--- Begin PROVIDED RECORDS ---
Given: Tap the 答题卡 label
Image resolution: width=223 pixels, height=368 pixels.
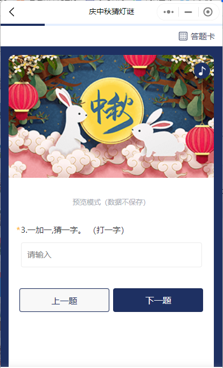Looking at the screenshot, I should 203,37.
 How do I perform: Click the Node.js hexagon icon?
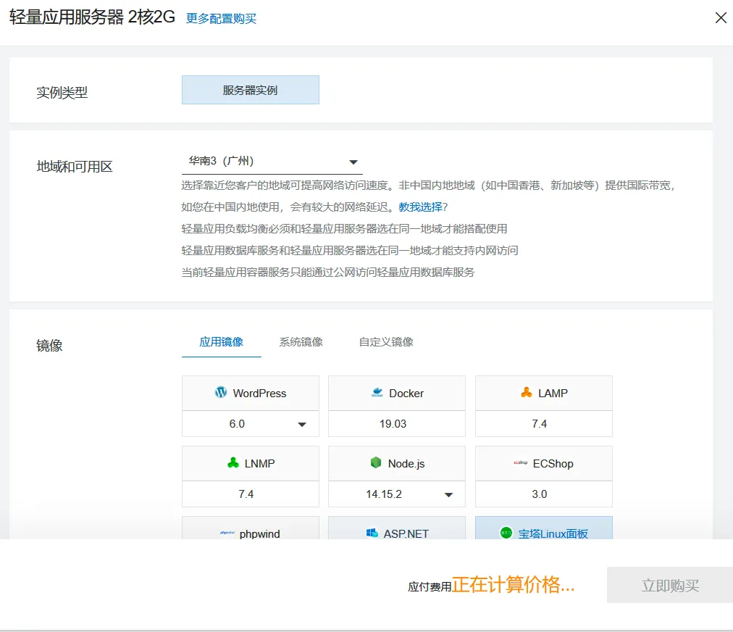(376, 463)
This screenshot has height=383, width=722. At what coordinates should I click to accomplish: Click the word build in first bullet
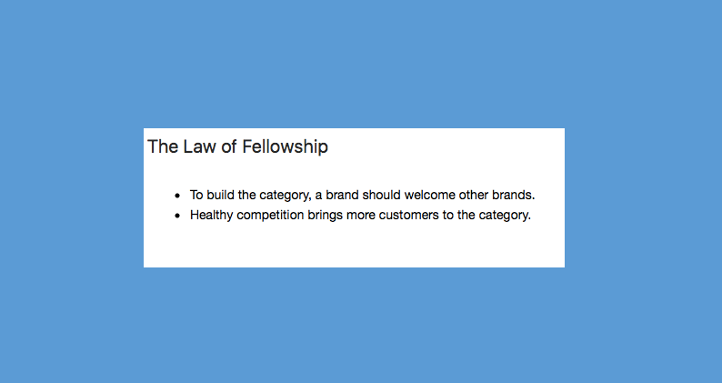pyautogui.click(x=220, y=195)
--- End PROVIDED RECORDS ---
--- Begin PROVIDED RECORDS ---
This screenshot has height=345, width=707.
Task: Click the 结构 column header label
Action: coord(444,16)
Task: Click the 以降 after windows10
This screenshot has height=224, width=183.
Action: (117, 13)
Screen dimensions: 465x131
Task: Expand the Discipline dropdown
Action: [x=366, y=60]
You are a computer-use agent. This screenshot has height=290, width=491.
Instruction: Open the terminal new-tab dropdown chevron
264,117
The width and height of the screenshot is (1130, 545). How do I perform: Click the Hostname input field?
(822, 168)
--- End PROVIDED RECORDS ---
--- Begin PROVIDED RECORDS ---
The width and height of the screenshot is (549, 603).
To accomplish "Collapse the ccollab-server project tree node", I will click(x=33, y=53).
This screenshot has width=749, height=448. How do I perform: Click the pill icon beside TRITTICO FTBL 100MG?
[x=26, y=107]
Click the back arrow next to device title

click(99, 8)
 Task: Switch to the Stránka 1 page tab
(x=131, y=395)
--- End PROVIDED RECORDS ---
> **PROBLEM STATEMENT**
Please return the lines from the line with "The width and height of the screenshot is (549, 603)." to the line with "(x=131, y=395)", both included, copied character for character.

> **EXPECTED ANSWER**
The width and height of the screenshot is (549, 603).
To accomplish "Collapse the ccollab-server project tree node", I will click(x=33, y=53).
This screenshot has width=749, height=448. How do I perform: Click the pill icon beside TRITTICO FTBL 100MG?
[x=26, y=107]
Click the back arrow next to device title

click(99, 8)
 Task: Switch to the Stránka 1 page tab
(x=131, y=395)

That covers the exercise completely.